Holidays at our home were always special. Thanksgiving dinner was a marvel, Easter was treat, and Christmas an experience. Come poverty or good times, mother always made us a good Christmas. She had picked up a custom somewhere that I always looked forward to and still remember, possibly from Aunt Emily, as Rhoda remembers this festivity in Aunt Emily's home earlier than in ours. By New Years the Christmas candy and cookies and the popcorn balls were gone, but on New Years Eve we would put our plates on a table in the living room to wake up the next morning with a plate full of candy and goodies. There were many things we did without because we didn't have them, but mother always made us a lovely, pleasant and attractive home.
Even when mother was away, and it wasn't just rarely, we were cared for at home.

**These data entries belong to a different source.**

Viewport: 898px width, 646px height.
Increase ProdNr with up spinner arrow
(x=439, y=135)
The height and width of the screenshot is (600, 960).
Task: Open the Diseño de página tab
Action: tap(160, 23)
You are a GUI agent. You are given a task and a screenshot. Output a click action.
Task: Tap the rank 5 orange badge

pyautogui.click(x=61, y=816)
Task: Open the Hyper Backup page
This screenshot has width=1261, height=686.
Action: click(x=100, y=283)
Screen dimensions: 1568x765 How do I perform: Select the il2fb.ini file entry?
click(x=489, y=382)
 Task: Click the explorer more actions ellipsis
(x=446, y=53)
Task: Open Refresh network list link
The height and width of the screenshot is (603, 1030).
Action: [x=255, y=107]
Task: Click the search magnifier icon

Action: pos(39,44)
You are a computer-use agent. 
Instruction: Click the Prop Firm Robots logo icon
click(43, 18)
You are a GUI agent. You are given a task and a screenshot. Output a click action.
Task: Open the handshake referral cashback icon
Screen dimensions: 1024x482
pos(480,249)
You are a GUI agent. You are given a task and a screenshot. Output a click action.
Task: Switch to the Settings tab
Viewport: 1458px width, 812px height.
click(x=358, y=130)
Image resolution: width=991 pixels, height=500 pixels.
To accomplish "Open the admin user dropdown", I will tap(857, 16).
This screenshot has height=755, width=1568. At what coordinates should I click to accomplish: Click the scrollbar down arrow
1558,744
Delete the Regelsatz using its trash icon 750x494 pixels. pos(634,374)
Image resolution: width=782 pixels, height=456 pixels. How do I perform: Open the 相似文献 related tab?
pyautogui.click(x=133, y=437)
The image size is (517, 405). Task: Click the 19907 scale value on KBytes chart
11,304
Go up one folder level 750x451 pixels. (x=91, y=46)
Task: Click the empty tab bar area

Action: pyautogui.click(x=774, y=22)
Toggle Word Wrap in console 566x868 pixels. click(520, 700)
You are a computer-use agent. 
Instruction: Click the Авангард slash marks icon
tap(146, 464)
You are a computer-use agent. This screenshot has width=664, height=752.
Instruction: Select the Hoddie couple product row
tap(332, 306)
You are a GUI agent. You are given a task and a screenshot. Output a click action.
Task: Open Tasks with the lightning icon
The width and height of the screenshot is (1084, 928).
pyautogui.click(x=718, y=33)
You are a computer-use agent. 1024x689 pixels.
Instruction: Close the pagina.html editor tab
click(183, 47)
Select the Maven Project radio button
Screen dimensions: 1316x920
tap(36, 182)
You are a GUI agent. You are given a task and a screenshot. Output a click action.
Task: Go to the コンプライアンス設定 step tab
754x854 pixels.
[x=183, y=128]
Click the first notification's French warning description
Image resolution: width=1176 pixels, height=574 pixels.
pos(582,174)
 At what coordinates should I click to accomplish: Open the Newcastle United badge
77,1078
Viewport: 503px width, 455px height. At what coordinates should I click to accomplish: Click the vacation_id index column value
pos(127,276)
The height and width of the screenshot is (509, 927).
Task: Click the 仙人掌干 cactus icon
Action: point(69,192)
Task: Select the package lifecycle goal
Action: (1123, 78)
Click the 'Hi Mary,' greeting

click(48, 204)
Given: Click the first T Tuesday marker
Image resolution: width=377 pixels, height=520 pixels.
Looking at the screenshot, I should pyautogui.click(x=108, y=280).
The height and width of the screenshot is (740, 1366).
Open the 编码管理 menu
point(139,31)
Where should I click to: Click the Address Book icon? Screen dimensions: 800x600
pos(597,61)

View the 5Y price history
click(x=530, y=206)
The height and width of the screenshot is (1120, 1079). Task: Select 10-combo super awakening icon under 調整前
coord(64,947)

On one occasion I came home from high school having stopped in Montpelier to have a much needed tonsil-ectomy. I was very unfortable and mother was making her rounds of almost twenty-four hours a day, at least it seemed to me that many, caring for the sick because we were experiencing the second terrible epidemic of influenza in the town. I came home and went to bed. During the four or five days it took me to recuperate, I hardly saw mother. But whenever I awakened I would find a dish of fresh custard, fresh water and milk by my bed. Although she was going day and night with the sick, of which there were plenty, she still found time to see to my needs.
It was during this "Flu" epidemic while she was helping in the Roy Wixum home and Roy was critically ill, the flu having developed into pneumonia, that mother had an idea that if she could get Roy to cough real hard that the congestion in his lungs would move and allow him to breath. He was too weak to put forth the effort and mother thought that perhaps a swallow of whiskey might get the job done. This was a time of prohibition of alcoholic drinks and, although whiskey was available, it was not easy to come by.
However, someone had heard that mother wished to try a whiskey treatment and that night, after dark, someone knocked at the door of the Wixum home. Mother opened the door and a hand from the shadows beside the door held out a bottle of whiskey. "Here," they said was the whiskey she had hoped for. Mother looked out into the dark and said, "Who am I to thank for this?"
"Never mind," A voice replied, "I just hope it will do some good." Mother felt this was a vote of confidence and appreciation. Incidently, the patient did not recover.